An engineer in nature management and geomatics at the City of Geneva's Parks and Gardens Department, he has been involved since 2016 in the analysis, evaluation and planning of projects dedicated to urban biodiversity. His expertise covers habitat ecology, differentiated management, the ecological functionality of public spaces and the operational implementation of the objectives of the Municipal Biodiversity Strategy. He also provides field expertise and contributes to the development of tools to facilitate decision-making in the field of ecological planning. Accustomed to multidisciplinary approaches involving architects, urban planners and engineers, he ensures the coherent and realistic integration of ecological issues into land use planning and the enhancement of urban natural heritage.

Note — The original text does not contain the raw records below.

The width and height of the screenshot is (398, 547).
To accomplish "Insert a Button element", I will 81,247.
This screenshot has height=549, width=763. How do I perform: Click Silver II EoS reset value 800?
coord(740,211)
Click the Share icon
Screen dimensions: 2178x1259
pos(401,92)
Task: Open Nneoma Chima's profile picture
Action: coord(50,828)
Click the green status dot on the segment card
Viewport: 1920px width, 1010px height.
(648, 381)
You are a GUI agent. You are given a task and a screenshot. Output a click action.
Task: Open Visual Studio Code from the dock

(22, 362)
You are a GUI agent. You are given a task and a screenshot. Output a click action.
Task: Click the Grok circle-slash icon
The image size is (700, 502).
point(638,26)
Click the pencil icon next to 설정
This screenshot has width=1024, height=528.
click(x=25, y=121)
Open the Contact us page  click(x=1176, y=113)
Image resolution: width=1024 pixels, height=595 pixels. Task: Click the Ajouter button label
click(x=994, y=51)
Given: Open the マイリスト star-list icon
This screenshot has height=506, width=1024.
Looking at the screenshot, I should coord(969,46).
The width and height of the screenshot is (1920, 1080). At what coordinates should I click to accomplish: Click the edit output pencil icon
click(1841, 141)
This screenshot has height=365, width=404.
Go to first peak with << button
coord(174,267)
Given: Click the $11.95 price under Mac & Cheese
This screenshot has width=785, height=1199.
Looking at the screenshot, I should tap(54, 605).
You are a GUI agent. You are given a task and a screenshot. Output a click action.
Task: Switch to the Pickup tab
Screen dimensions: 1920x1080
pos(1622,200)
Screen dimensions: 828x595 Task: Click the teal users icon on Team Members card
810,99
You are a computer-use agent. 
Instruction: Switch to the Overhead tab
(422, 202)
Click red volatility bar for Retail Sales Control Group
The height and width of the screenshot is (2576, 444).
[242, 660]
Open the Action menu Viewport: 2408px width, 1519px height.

Nathalie Machon is a professor of ecology at the National Museum of Natural History (MNHN) in Paris, attached to the Centre for Ecology and Conservation Sciences (CESCO, UMR 7204) research unit. She heads the working group on urban biodiversity. Her current research focuses mainly on urban plant ecology and the dynamics of plant communities in cities, the study of factors that structure biodiversity in anthropised environments, and the conservation of rare plant species. She is the creator and scientific coordinator of participatory science projects related to botany, such as Sauvages de ma rue (Wild Plants on My Street) and Vigie-Flore (Flora Watch). She is the director of the DIVONA Doctoral School (MNHN – Sorbonne University) and co-director of a Master's programme dedicated to biodiversity and land use planning.